Tampoco tuvo miedo de hablarle directo a Putin, señalando que creó un “mundo de miedo”.

“Es un auténtico imperialista con un sentido del poder absolutamente extraño. Sí, habla con la lengua de mi madre, igual que ella, pero no representa a la verdadera Rusia”, señaló.

Ese es uno de los motivos por los que nunca volvió a Rusia y cree que nunca lo hará, ni siquiera pasar por su cabeza. Sí lleva el ruso en el corazón y las venas, por su madre, quien nació en Kstovo.

Durante los últimos años, Mikhail Baryshnikov ve cómo otros toman desiciones muy parecidas a las de él, como la bailarina Olga Smirnova, estrella del Bolshoi, quien lo abandonó por a guerra de Rusia con Ucrania.

“La vi bailar en Nueva York y la conocí después del espectáculo. Es una bailarina maravillosa, una mujer encantadora y muy, muy, muy valiente. Es un gran cambio ir a los Países Bajos después de haber sido solista principal en el Bolshoi”, contó a The New York Times.

Añadió, “Y, sin embargo, estaba en gran forma y mostró un gran orgullo por actuar con una compañía que la adoptó.
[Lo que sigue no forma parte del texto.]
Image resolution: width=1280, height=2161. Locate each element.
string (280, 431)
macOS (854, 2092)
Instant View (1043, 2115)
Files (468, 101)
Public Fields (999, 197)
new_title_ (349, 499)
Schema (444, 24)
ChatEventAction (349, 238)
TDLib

Estoy apoyándola”.

La vida actual de Mikhail Baryshnikov

Su larga carrera en Estados Unidos llevó a que Mikhail Baryshnikov participara activamente en los ballet de Nueva York, pero también llegó el momento en que creó su propio centro, Baryshnikov Arts.

Se trata de un espacio creativo que armó en 2005, con el objetivo de apoyar a artistas multidisciplinarios de todo el mundo.

Aquí es donde se presentan cientos de artistas y es el espacio donde directores artísticos tienen la opción de trabajar. Uno que también ocupa él, que pese a tener 76 años, sigue activo en el mundo del arte.

Cincuenta años después de comenzar su camino en occidente, el letón señala que no se arrepiente. “No me arrepentí entonces y todavía no me arrepiento. Había algunos amigos y algunos familiares a los que me dio pena dejar, pero sabía que comprenderían mi decisión”, mencionó a Toronto Star.